Baca: Kisah Para Rasul 5:26-42

"Dan kami (rasul-rasul) adalah saksi dari segala sesuatu itu, kami dan Roh Kudus, yang dikaruniakan Allah kepada semua orang yang mentaati Dia." Kisah 5:32

Kehidupan rohani orang Kristen yang benar pasti mengalami pertumbuhan (tidak stagnan), makin hari makin bertumbuh dewasa. Itulah yang dikehendaki Tuhan. Untuk mencapai kedewasaan rohani tidak dapat kita upayakan dengan kekuatan sendiri, mau tidak mau kita harus melibatkan Roh Kudus dalam seluruh aspek kehidupan kita.

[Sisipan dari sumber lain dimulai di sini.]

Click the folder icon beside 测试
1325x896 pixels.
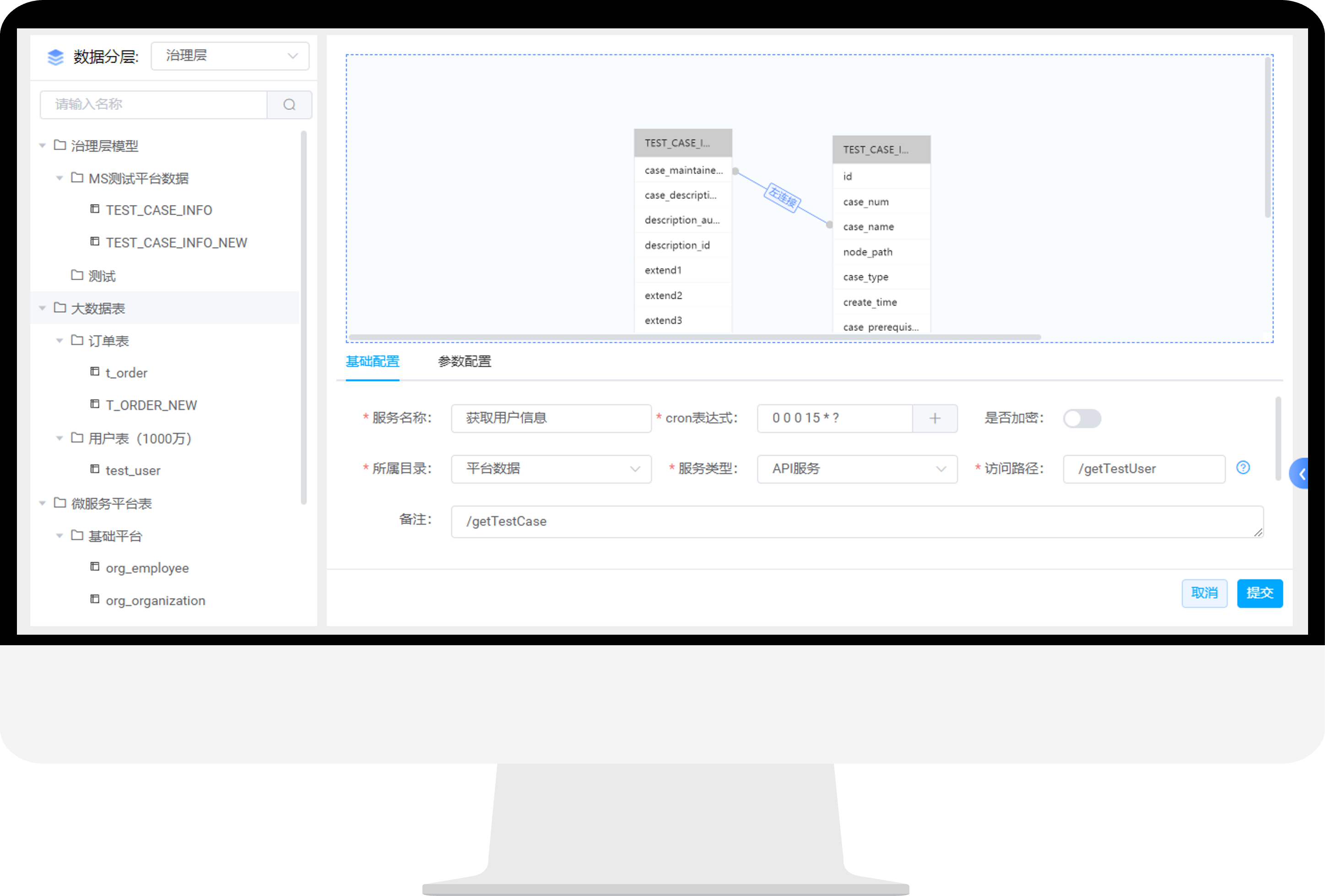pyautogui.click(x=77, y=275)
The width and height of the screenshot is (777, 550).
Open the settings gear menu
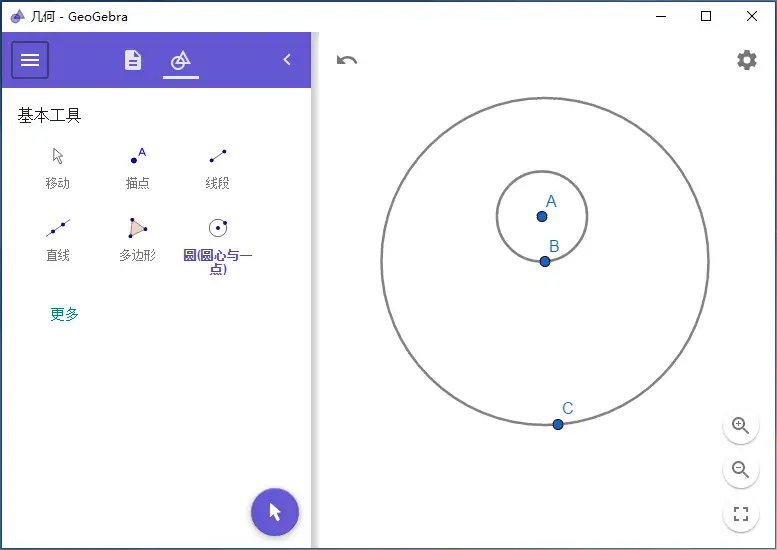(x=747, y=60)
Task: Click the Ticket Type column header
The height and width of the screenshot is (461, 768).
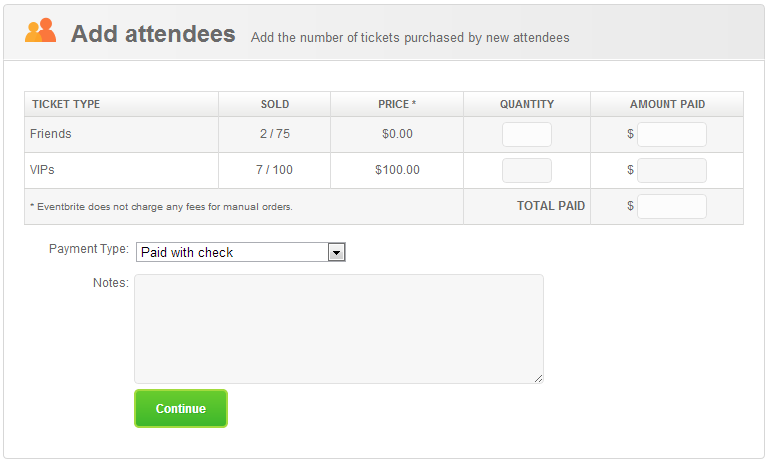Action: click(66, 104)
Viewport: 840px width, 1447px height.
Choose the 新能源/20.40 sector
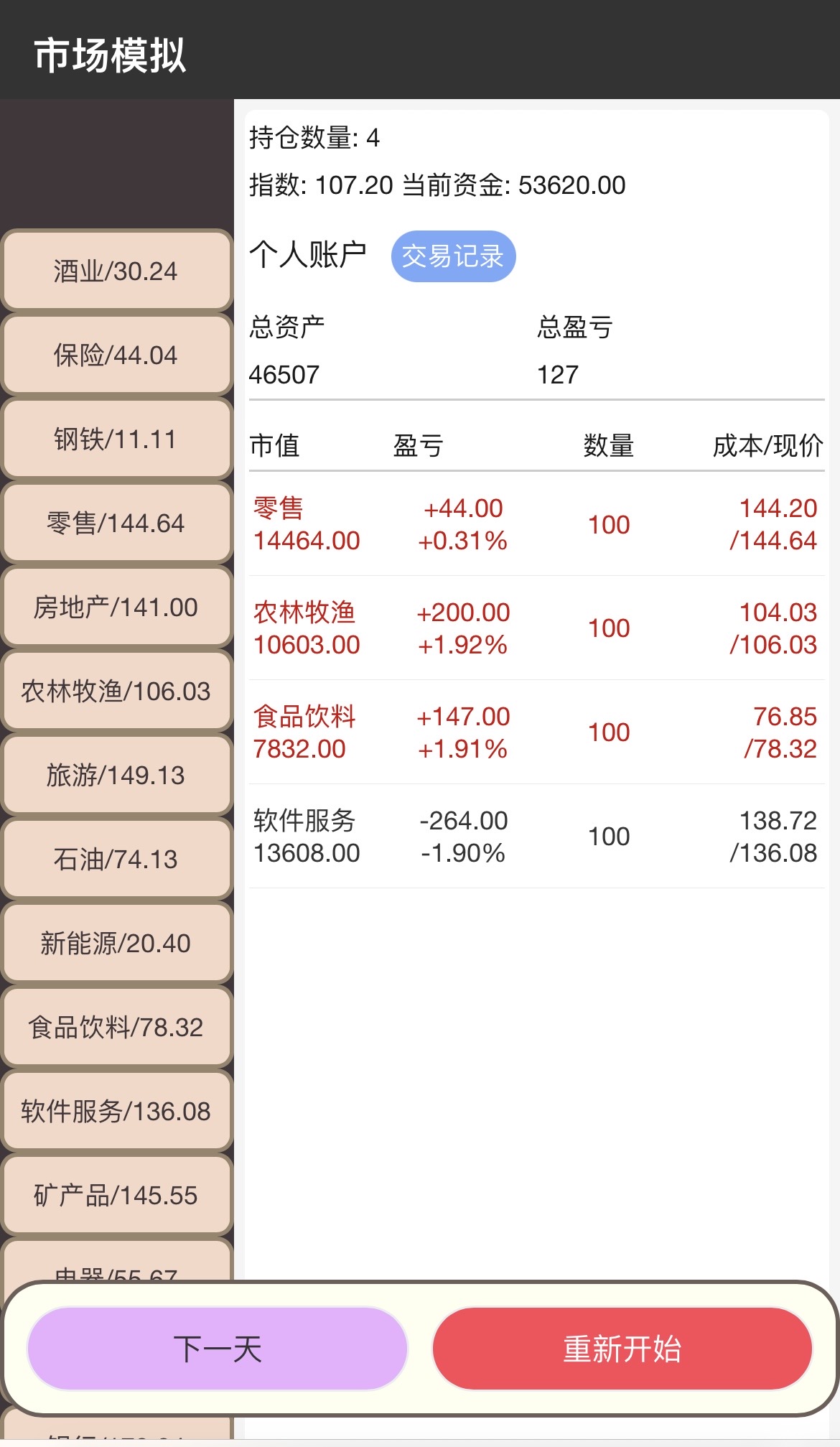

Alkitab banyak sekali menceritakan tokoh-tokoh yang mengalami dan melakukan perkara-perkara yang luar biasa oleh karena penyertaan Roh Kudus. Saat ini Allah memberikan Roh Kudus kepada kita sebagai Pribadi yang senantiasa menyertai dan menolong kehidupan orang percaya. Tuhan juga hendak memakai setiap kita dengan luar biasa sesuai dengan rencanaNya, asalkan kita mau membuka hati dan bersekutu dengan Roh Kudus. Namun masih banyak anak Tuhan yang tidak menyadari kehadiran Roh Kudus, bahkan tidak mengijinkan Roh Kudus masuk dalam kehidupannya. Jangankan bersekutu dengan Roh Kudus, kesadaran untuk bersekutu dengan Tuhan pun sudah tidak ada lagi. Maka tidaklah mengherankan bila mereka tidak pernah mengalami terobosan baru, hidupnya biasa-biasa saja, monoton, jatuh bangun dalam dosa dan tidak punya 'nilai lebih'. Apabila kita ingin mendapatkan kasih karunia Allah dan berkemangan dalam hidup, firman Tuhan mengajarkan agar kita membangun persekutuan dengan Roh Kudus. Tuhan ingin agar kita bersahabat dengan Roh Kudus. Menjadi sahabat berarti selalu berjalan bersama-sama dalam segala hal di setiap waktu, bukan hanya dalam hal-hal tertentu atau saat-saat tertentu saja.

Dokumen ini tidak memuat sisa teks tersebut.